Como les había contado, la llegada de la mujer trastornaba las cosas, llegando hasta el punto en que, durante días enteros, no había ni una rata y me veía obligado a desaparecer de la casa por falta de alimento. Sentía en mis bigotes cómo esas delicias caminaban por las calles, entrando a otros hogares y dejándome sin nada. Nosotros podemos notar ese tipo de cosas y de verdad que no nos hacen nada felices pero, ¿quién se preocupaba por el gato? Nadie.

Ahí está la mentira del bien común: para los hombres el bien sólo es común si les incluye a ellos.

Hugo y yo éramos diferentes. Nos interesábamos por nuestros propios asuntos y, si quedaba algo de tiempo, por los del otro. En todo caso, éramos perfectamente sinceros.
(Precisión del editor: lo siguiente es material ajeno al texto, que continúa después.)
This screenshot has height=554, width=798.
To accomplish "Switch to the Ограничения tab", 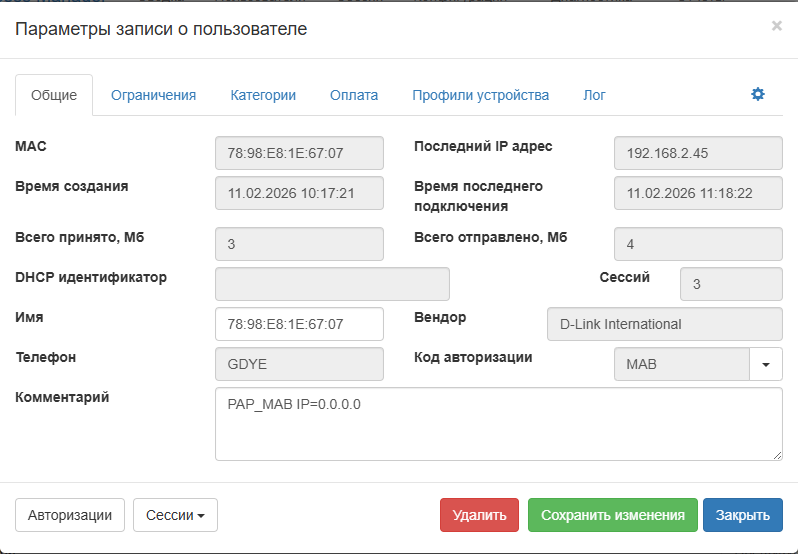I will coord(153,95).
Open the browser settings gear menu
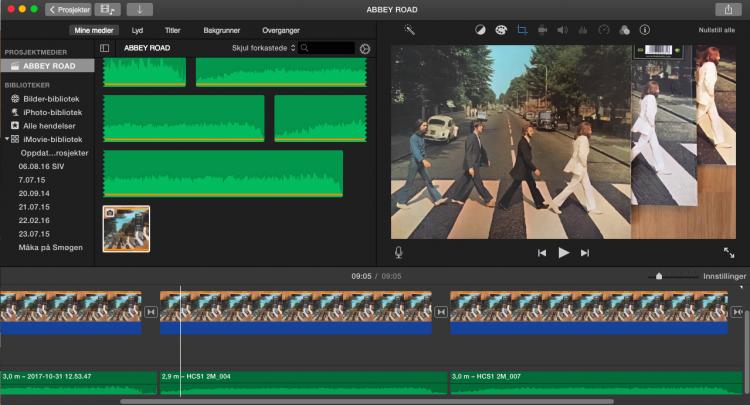The width and height of the screenshot is (750, 405). pyautogui.click(x=364, y=48)
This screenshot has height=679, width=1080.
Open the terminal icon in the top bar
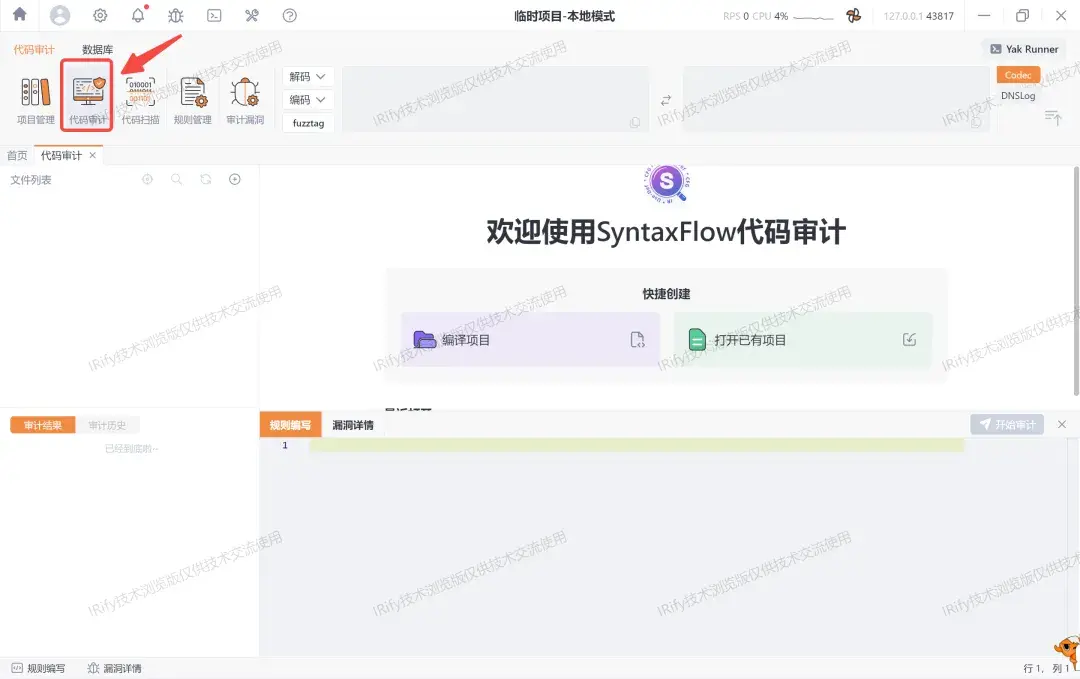click(214, 15)
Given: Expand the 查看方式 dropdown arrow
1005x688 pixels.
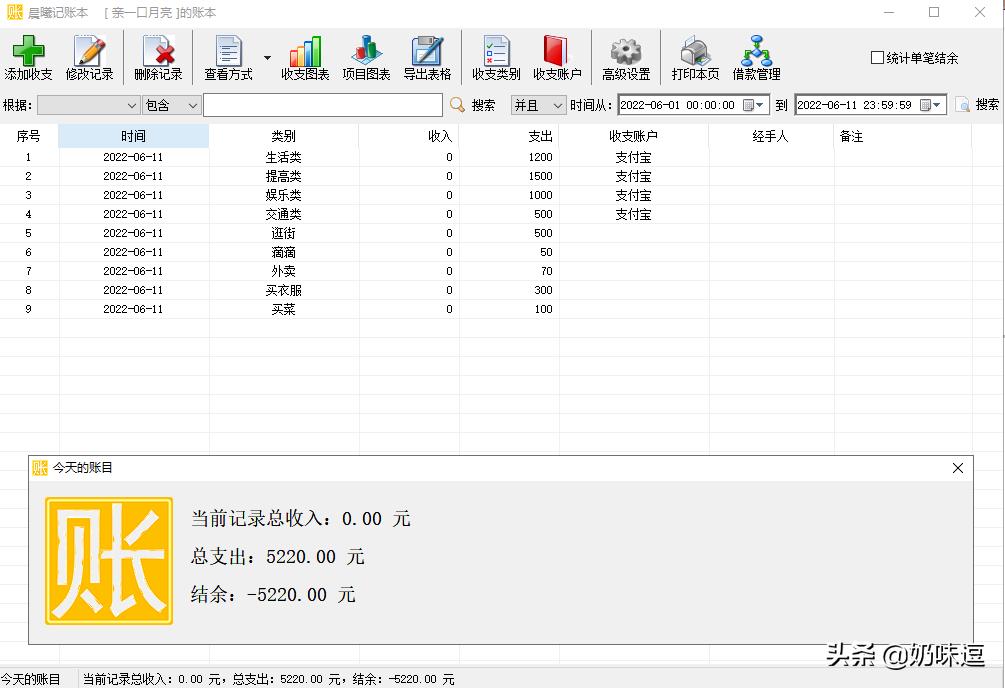Looking at the screenshot, I should 267,58.
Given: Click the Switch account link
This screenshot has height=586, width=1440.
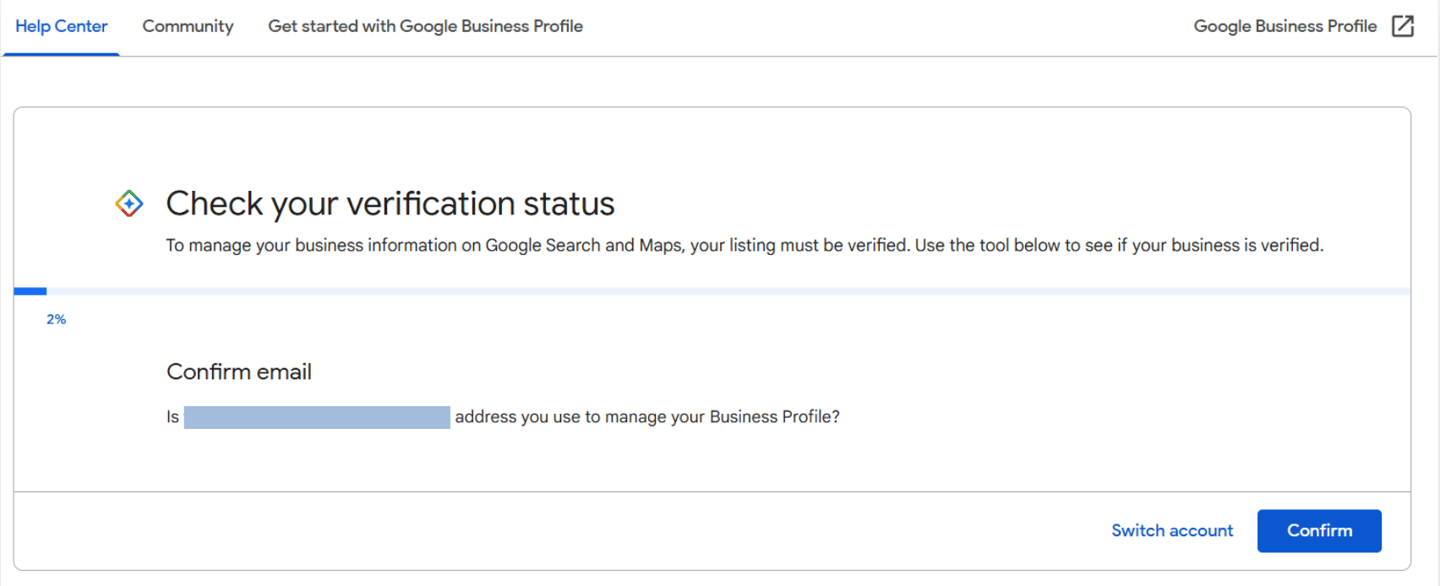Looking at the screenshot, I should [x=1172, y=531].
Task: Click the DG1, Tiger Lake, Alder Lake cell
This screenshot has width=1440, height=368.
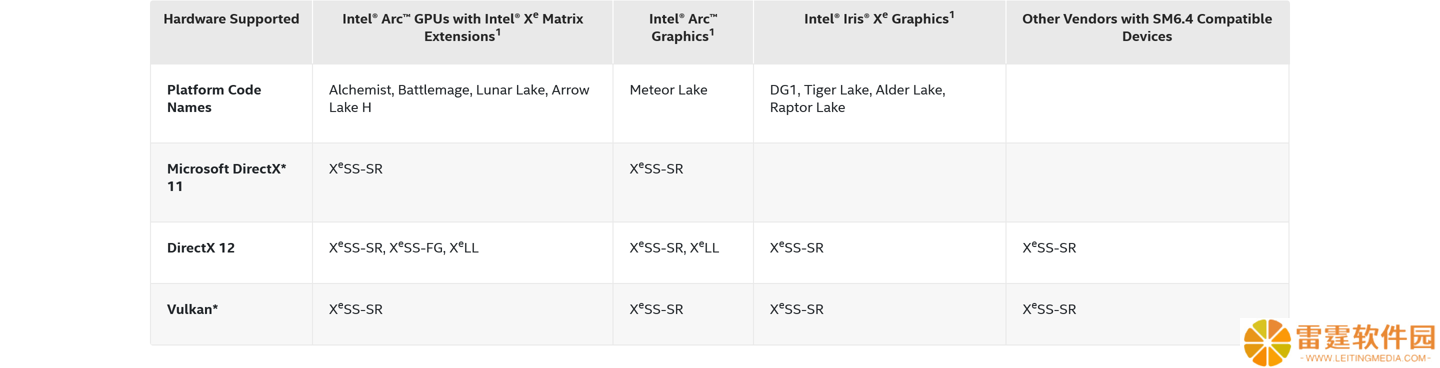Action: pos(857,98)
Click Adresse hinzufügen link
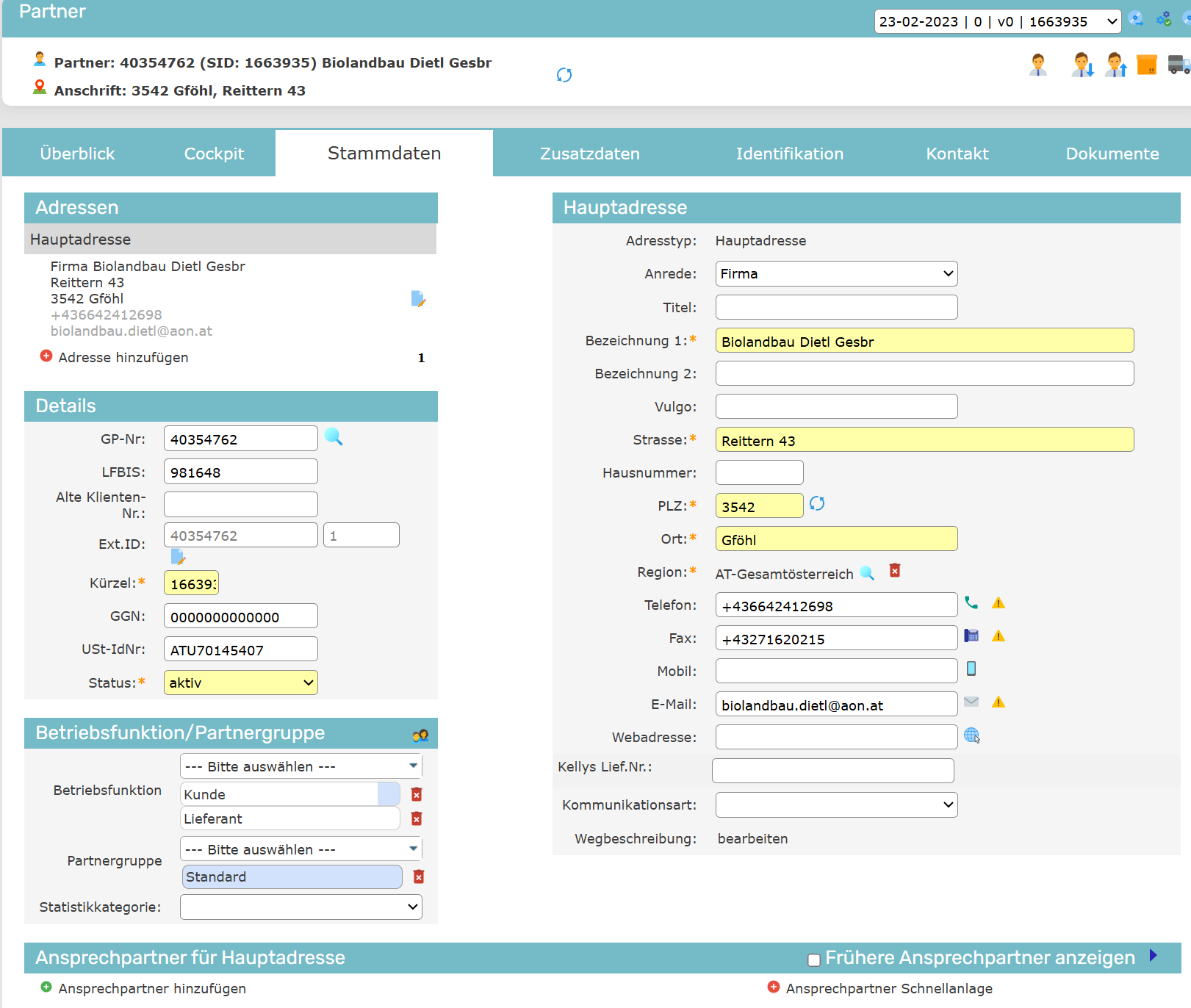This screenshot has width=1191, height=1008. tap(123, 358)
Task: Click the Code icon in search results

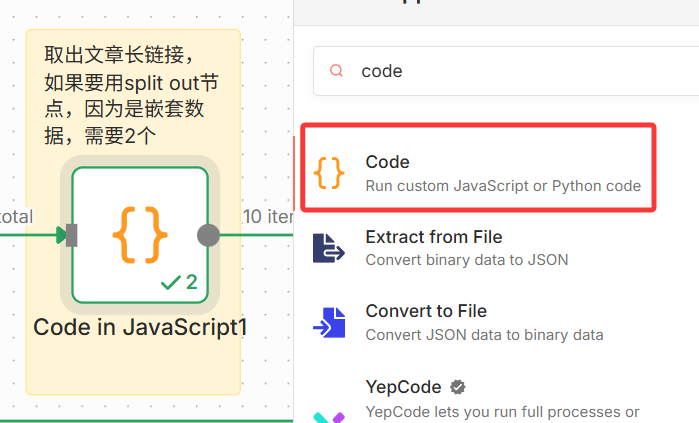Action: coord(329,172)
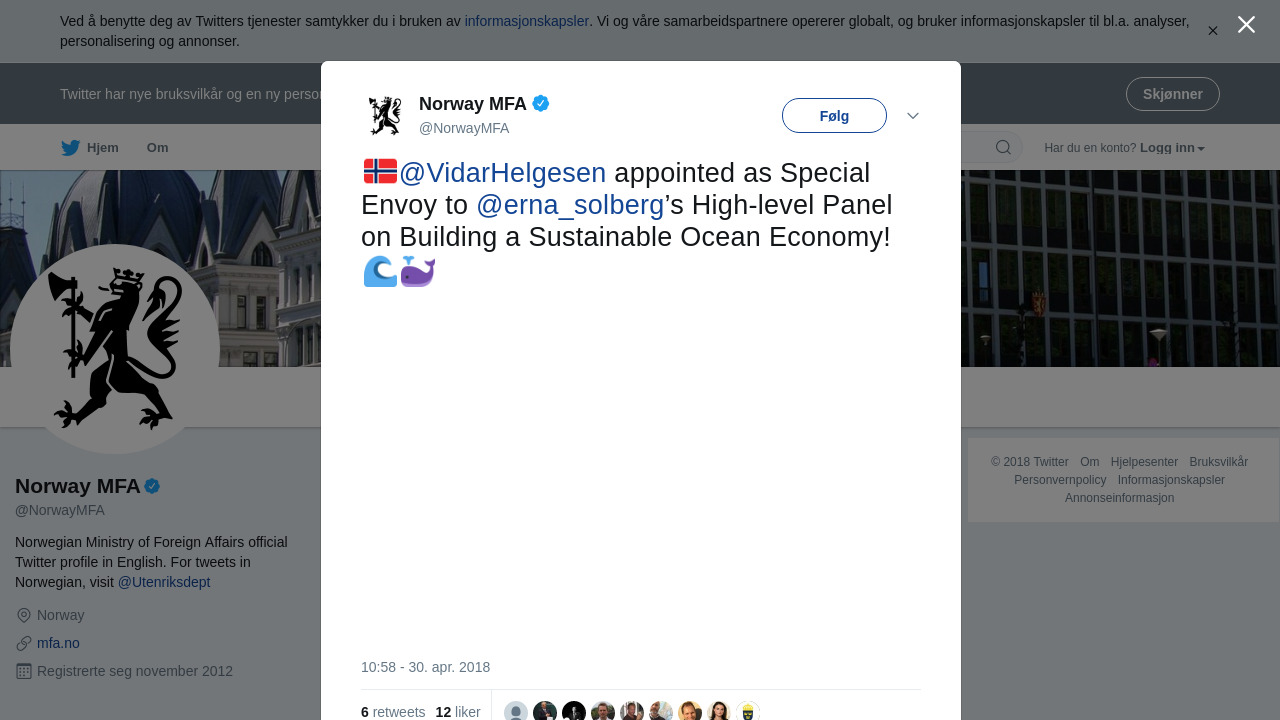The height and width of the screenshot is (720, 1280).
Task: Click the whale emoji in the tweet
Action: pos(418,271)
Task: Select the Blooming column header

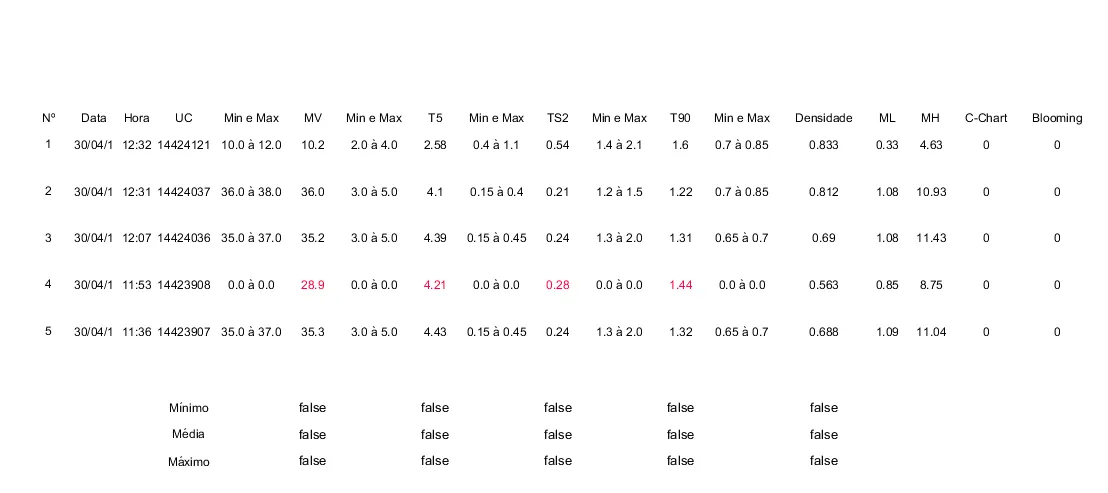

Sin embargo, aun él se empezaba a mostrar un tanto lejano a mí, algo que no pude sino achacar a las pláticas con la mujer.

Por más que estuviera de acuerdo con que le ayudaran a salir de la casa, me costaba mostrarme de acuerdo con las consecuencias que eso traía para mí. Aun así me obligué a actuar en contra de todos mis instintos y apostar por el bien del niño.

Cuando la mujer llegaba, me sentaba a su lado y jugaba entre sus zapatos porque, como sabrán, los humanos no son muy buenos para escuchar. Así al menos podía darle a entender al niño que ella contaba con mi aprobación.

Poco a poco Hugo empezaba a hablar, lo cual me parecía desde luego una locura, pero así son las personas, malgastando siempre palabras sin pensar.

Al estar menos unido al niño, empecé a visitar el jardín con mayor frecuencia, encontrando varias veces a una extraña joven que observaba la ventana de la casa verde. Ya en otras ocasiones había notado una presencia mientras platicaba con Hugo —aunque en realidad era sólo él quien hablaba—, alguien que miraba desde afuera con curiosidad obsesiva.

Una noche, antes de la gran tormenta que inundara el jardín, vi a la joven misteriosa que se acercaba casi arrastrándose entre la triste excusa de arbustos. Al momento sentí el peligro en los bigotes, levantando atento mis orejas y listo para lo que pudiera ocurrir, pero unas voces adentro me hicieron perderla de vista.

Los padres del muchacho empezaron una horrible discusión que se fue convirtiendo en una auténtica pelea, aunque en la habitación de Hugo otros sonidos me llamaron con mayor fuerza aun: los pequeños pasos y chillidos insistentes de cientos y cientos de ratas.

Encontré al niño sentado en la ventana, con una pierna al exterior y viendo hacia el jardín. Desde el exterior, los deliciosos bocados entraban corriendo, huyendo de la tormenta directo a mis fauces.